For most of us though, it’s never that easy.

Partly because, as strange as it sounds, our bad habits benefit us in some way.  And partly because they’re so ingrained in our lives and our routines that half the time we’re not even really aware we’re doing them.

So you need to address those 2 factors to be able to break those habits.

 

First things first.

Look at the benefits that you get from the habit you want to break.

Take late night snacking for example.

The obvious benefit of hitting the biscuit tin is the pleasure of eating biscuits.  They taste nice.  Really nice.  And it makes us feel good to treat ourselves to something enjoyable at the end of a long day.
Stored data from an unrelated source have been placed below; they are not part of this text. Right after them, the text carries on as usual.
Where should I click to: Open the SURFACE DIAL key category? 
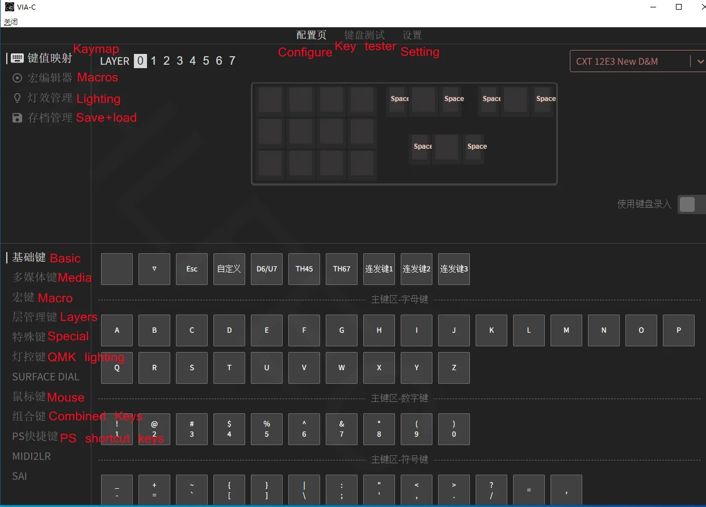click(x=45, y=376)
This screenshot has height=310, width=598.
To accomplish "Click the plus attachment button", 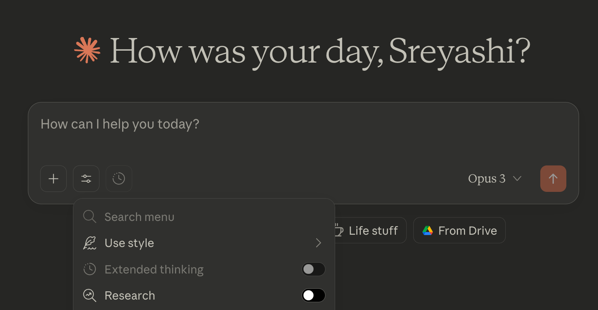I will click(53, 178).
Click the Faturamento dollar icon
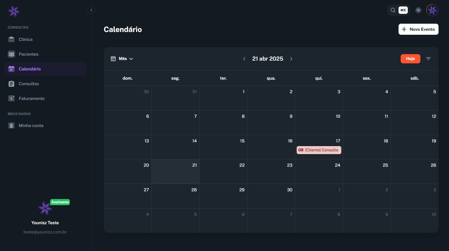449x251 pixels. [x=11, y=98]
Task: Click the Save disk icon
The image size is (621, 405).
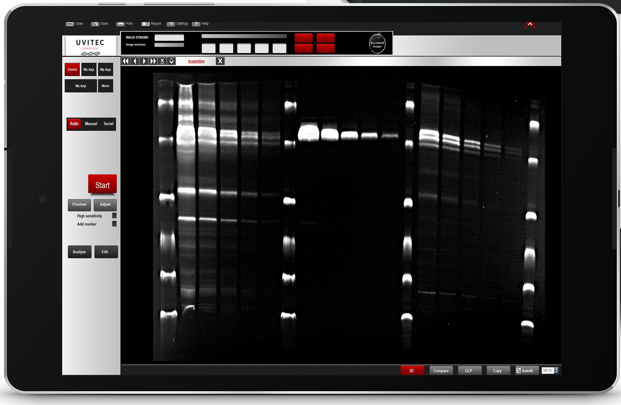Action: (x=95, y=24)
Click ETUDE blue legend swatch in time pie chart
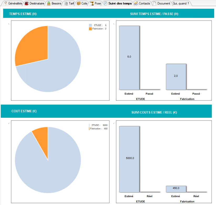This screenshot has width=216, height=205. 90,25
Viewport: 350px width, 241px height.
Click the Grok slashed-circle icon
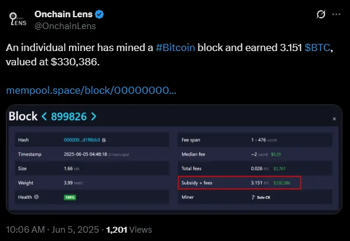[x=321, y=14]
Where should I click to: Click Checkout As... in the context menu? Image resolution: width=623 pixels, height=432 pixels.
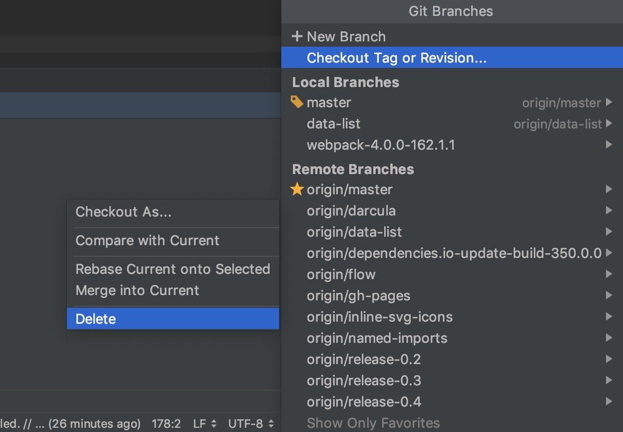point(124,212)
If you want to break that habit though, because you know it’s not all that healthy to eat a packet of biscuits a night, then you need to find other things to give you that pleasure, that sense of having a nice treat.
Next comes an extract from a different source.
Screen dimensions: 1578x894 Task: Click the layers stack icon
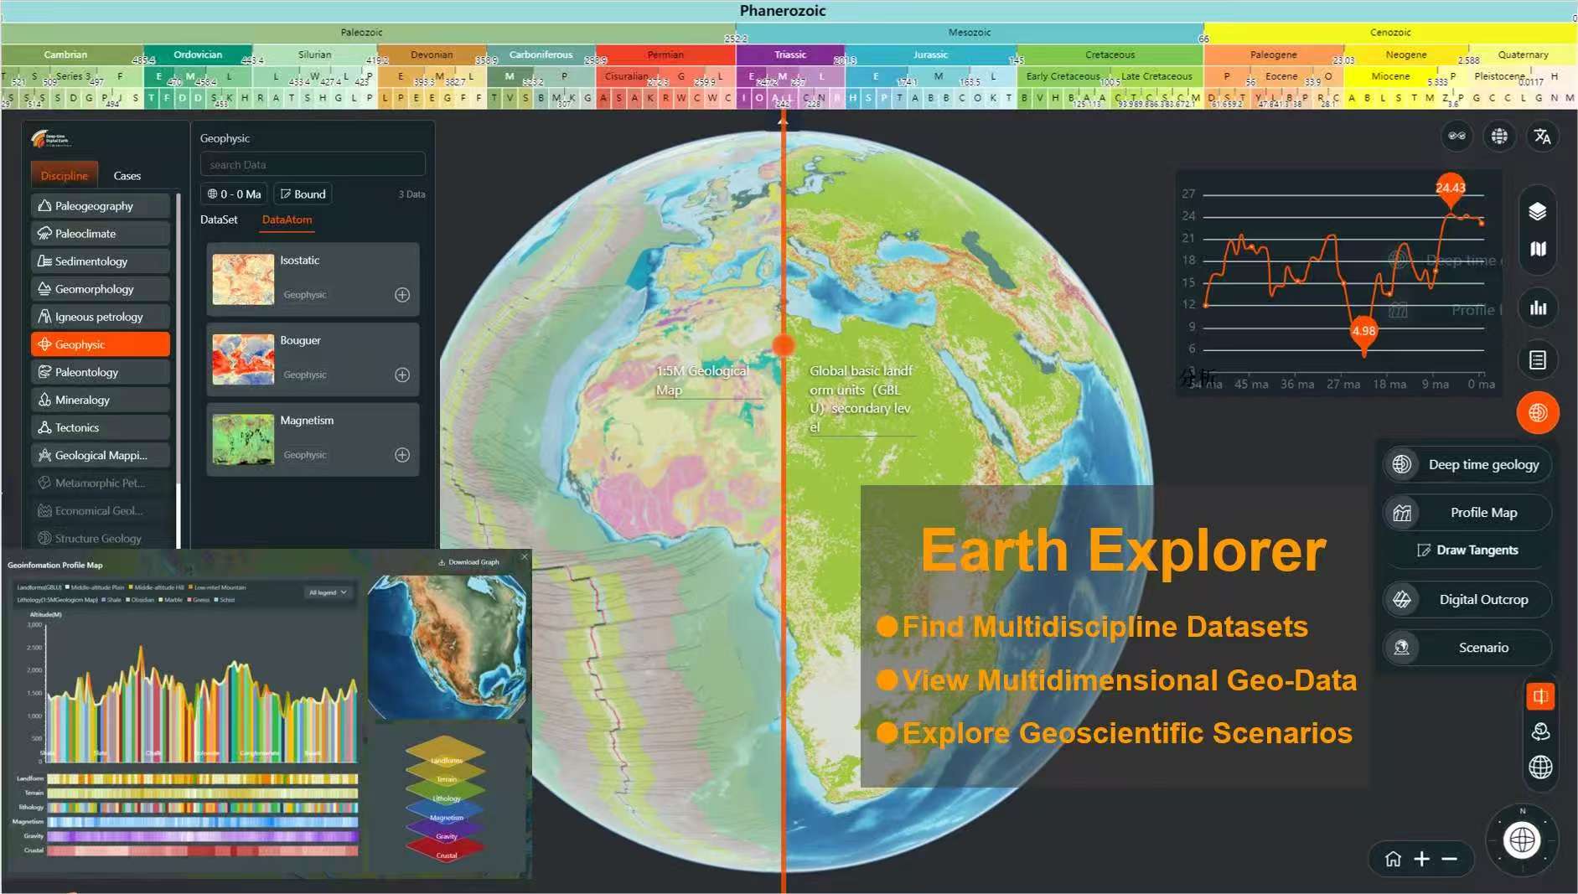tap(1537, 211)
It could be as simple as finding a hot drink that you really enjoy that you can drink alongside just one of your favourite biscuits.

Or you can move away from food altogether and create a list of other things that feel like real pleasures to you.  A hot bath.  Curling up with a blanket and a few chapters of your book.  A phone call with your best friend.

It takes time but if you make a conscious effort to do one of these other things each time you want to head to the kitchen for snacks at night, then gradually you’ll start to replace that habit with these new ones that still bring you pleasure, but are better for you.

 

The second thing you need to do is get yourself off autopilot.

Think about the things that trigger you to indulge in your bad habit.

For late night snacking it might be a particular TV show coming on that prompts you to head to the kitchen.  Or it might be that half an hour after dinner you just really fancy something sweet.  When you know the things that lead you to snack, then you can take steps to changing things.

When that programme comes on, go and make a cup of tea instead of grabbing a pack of biscuits.  Have a fruity ice lolly or some frozen yoghurt after dinner to satisfy that sweet craving.

It’s all about rewiring your brain to do something different instead of falling back into the old habit.  Our brains are lazy and like to fall back on routines and shortcuts to free up thinking power for other, more important things.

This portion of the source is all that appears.